Mongui · 23/06/2015 22:38

All,

I have two children, a little boy aged 3 and a half, and a little girl, aged 11 months.

My son has always been quite jealous of his little sister. For some reason, his jealosy seems to be getting worse. It concerns me that he very often tries to hit her or push her around. In fact, I cannot leave him alone with her because it is not safe. In many ocassions, he wasn't aware I was in the same room and he always takes the opportunity to hit her.

My first question, is this normal and how do you deal with this? Of course I am firm and discipline him when he misbehaves with his sister. But it is as if could not help it!

Also, she has recently learnt how to walk and since then he does everything he possibly can to take my attention.
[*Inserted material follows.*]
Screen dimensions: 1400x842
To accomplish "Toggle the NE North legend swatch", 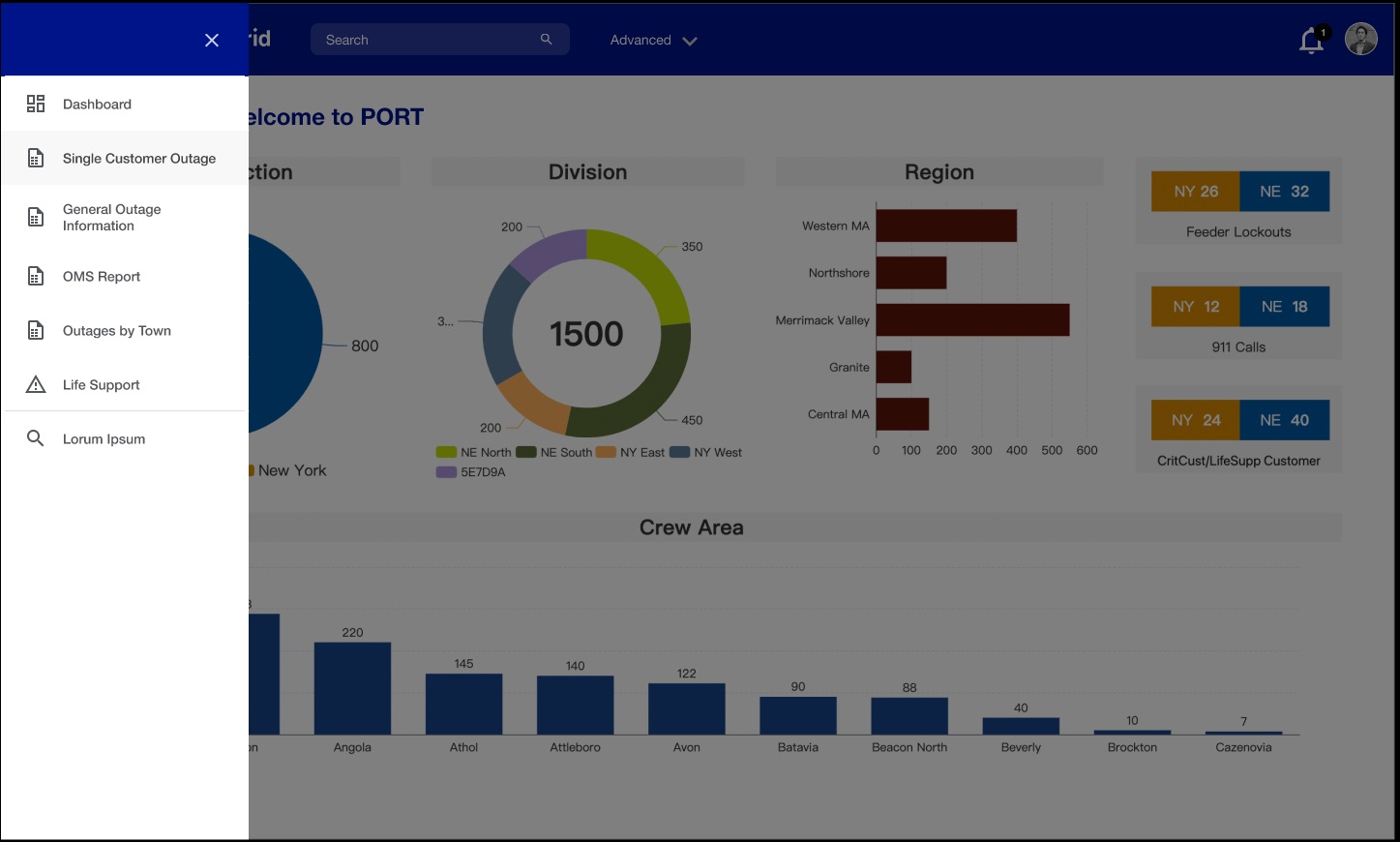I will click(x=446, y=452).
I am concerned about his attitude to his sister but I am also very sad because he must be having a very bad time. He is a sweet little boy and very well behaved, generally. But he is being sooo difficult lately! I admit that a couple of times I have lost my temper with him. I know I shouldn't, but we are all human beings and sometimes he makes things very difficult. I am convinced he does it to get my attention, even if it is a negative attention.

I have decided that it will be good if once a week we do an activity together, just the two of us. I started last week. We went swimming and then had an ice cream. He was the happiest little boy! I will continue to do this.

Equally, I show signs of affection and love to my daughter in front of him because I think he has to accept that I love her as well as I love him. I of course tell him all the time how much I love him.

Anything else I can do? I would like to ensure he feels loved, supported and understood. Equally, he has to understand that agression to his sister is not acceptable and that she is a member of the family that we all love just as we love him.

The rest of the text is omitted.